Applying numerical phenetics

There are several methods for aggregating a large number of measurements into a combined measure of phenetic similarity.

Start with two characters; suppose that we wish to classify a group of fly species, and we have measured two characters, such as the length of a certain wing vein, and the length of the tibia of the hind-leg. As the figure shows, the average for each species can be represented as a point.

For any pair of species, the average difference in their wing vein lengths is the distance between their points on the x-axis, and the difference between the lengths of their tibiae is the distance on the y-axis: if we used either character by itself, the classifications would differ; species 1 and 3 for instance have identical tibial, but different wing vein, lengths. The aggregate difference for the two characters can be measured simply by the distance between the two species in the two-dimensional space. The species are then classified by putting each with the species, or group of species, that it has the shortest distance to.

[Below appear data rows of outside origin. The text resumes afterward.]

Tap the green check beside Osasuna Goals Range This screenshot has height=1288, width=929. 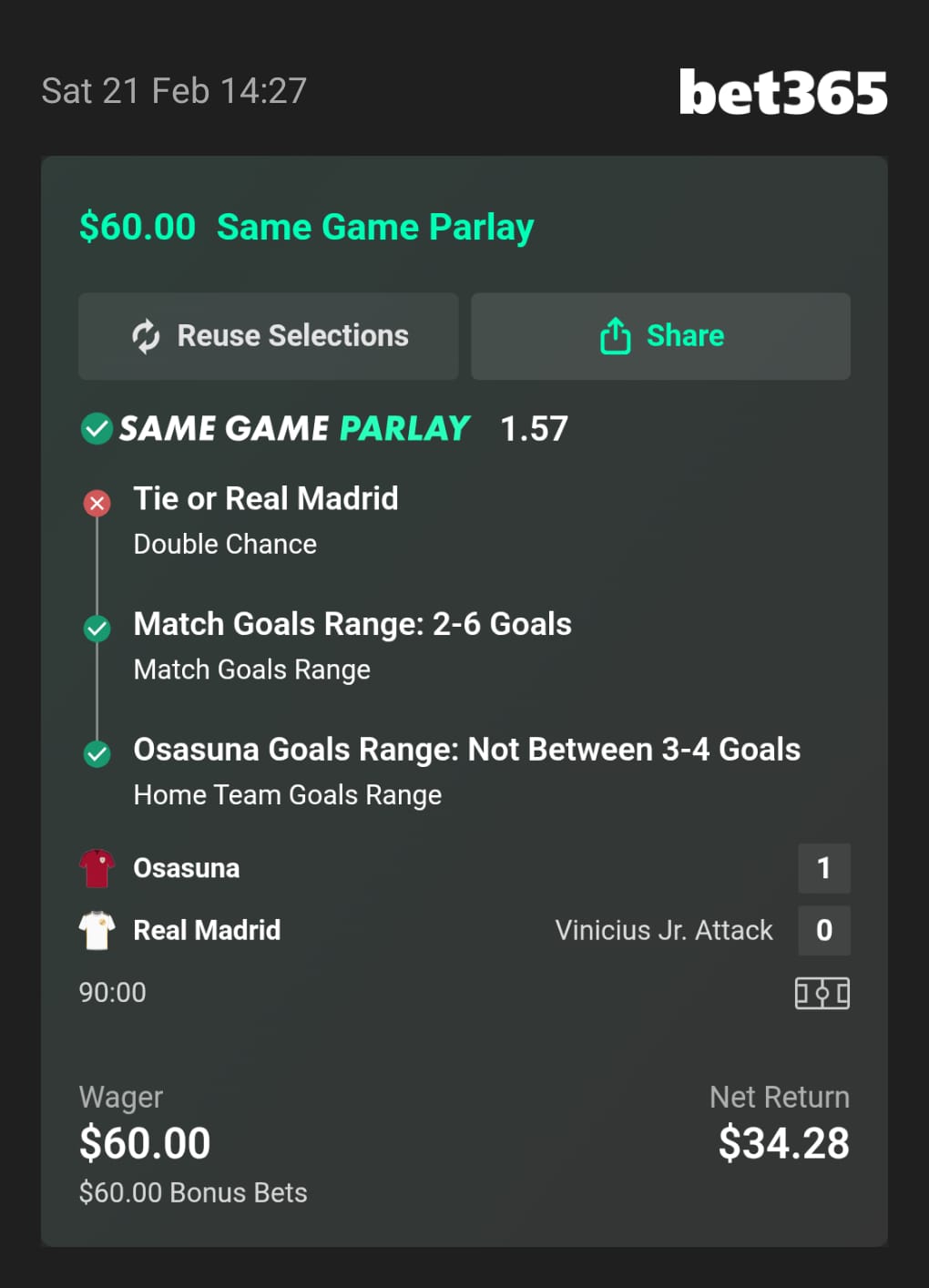coord(97,753)
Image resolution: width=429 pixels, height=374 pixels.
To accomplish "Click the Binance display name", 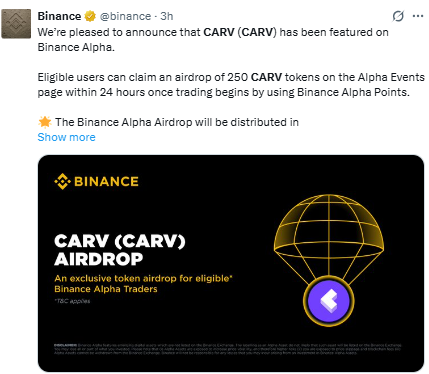I will click(x=59, y=16).
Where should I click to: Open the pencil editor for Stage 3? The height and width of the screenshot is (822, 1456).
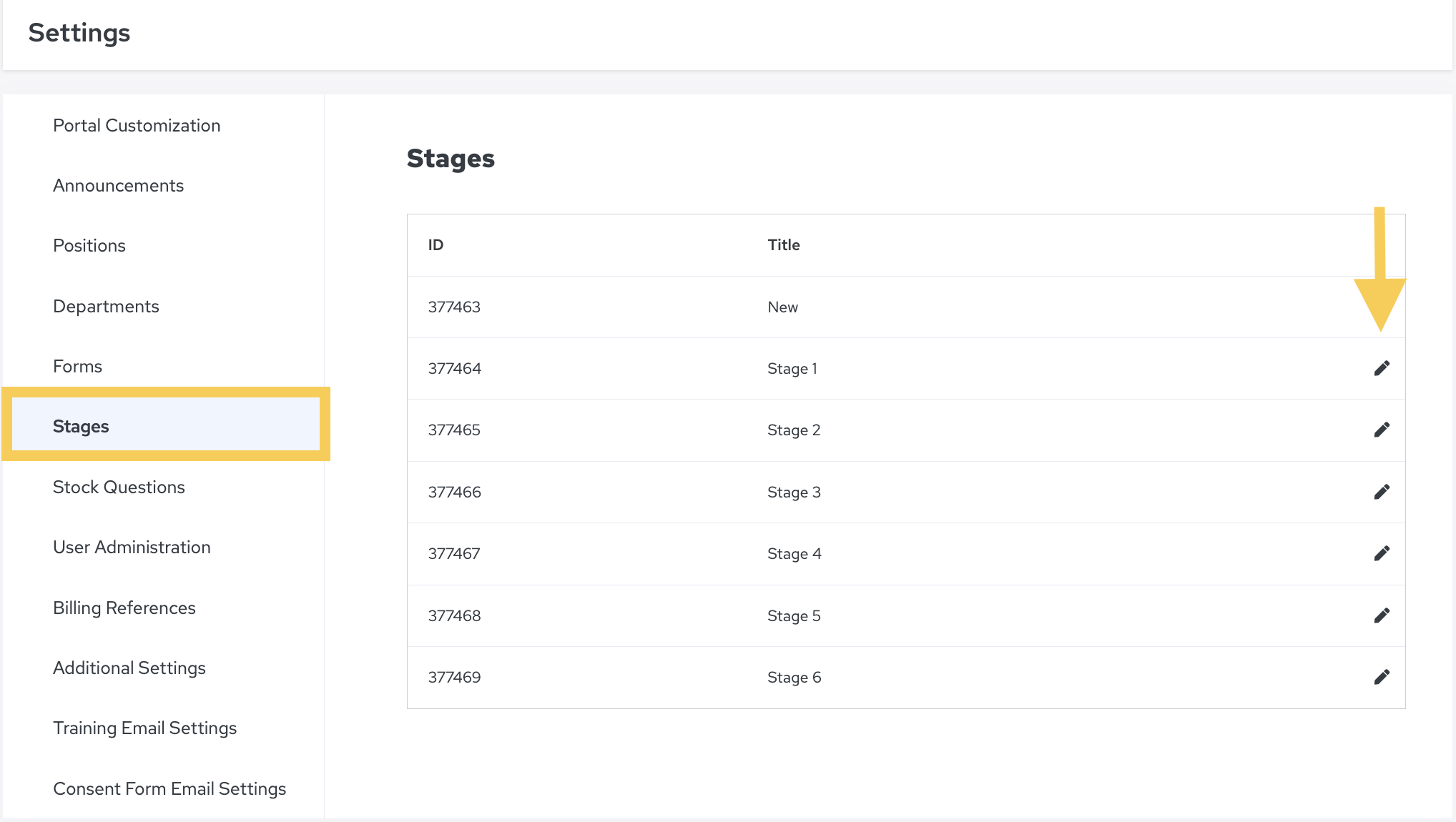click(1382, 492)

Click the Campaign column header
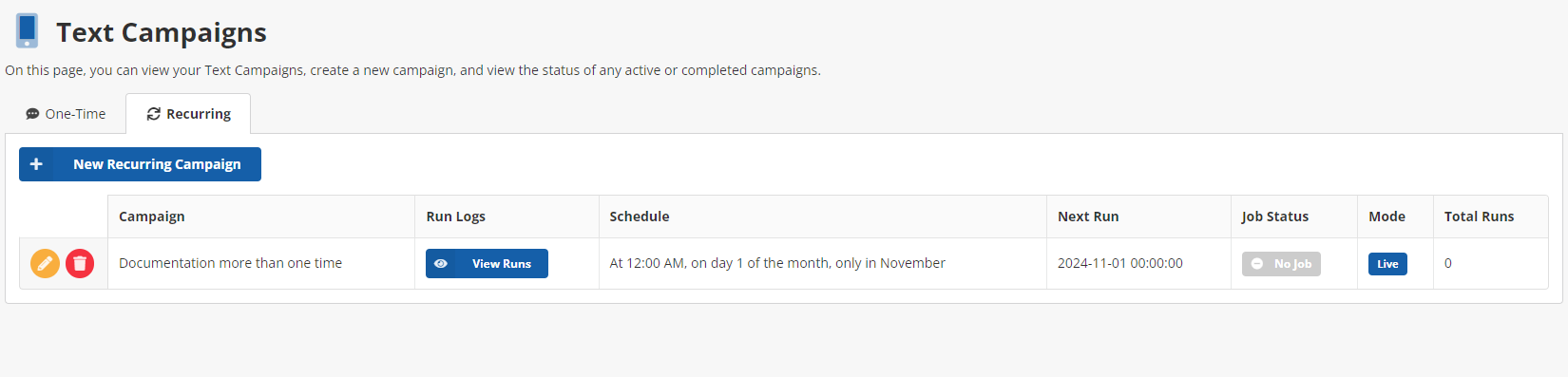pyautogui.click(x=152, y=217)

If we measured a third character it could be drawn as a third dimension into the screen; now each species would be represented by a point in the three-dimensional space; the aggregate distance between the species could be measured as before by the distance between the species' points. In this way we could measure dozens of characters and the distance between them as a straightline through hyperspace.

Figure: the phenetic similarity between species can be shown. Here, five species have been measured for two characters, length of wing vein and length of tibia. The distance between the two species on the graph is the phenetic distance between them.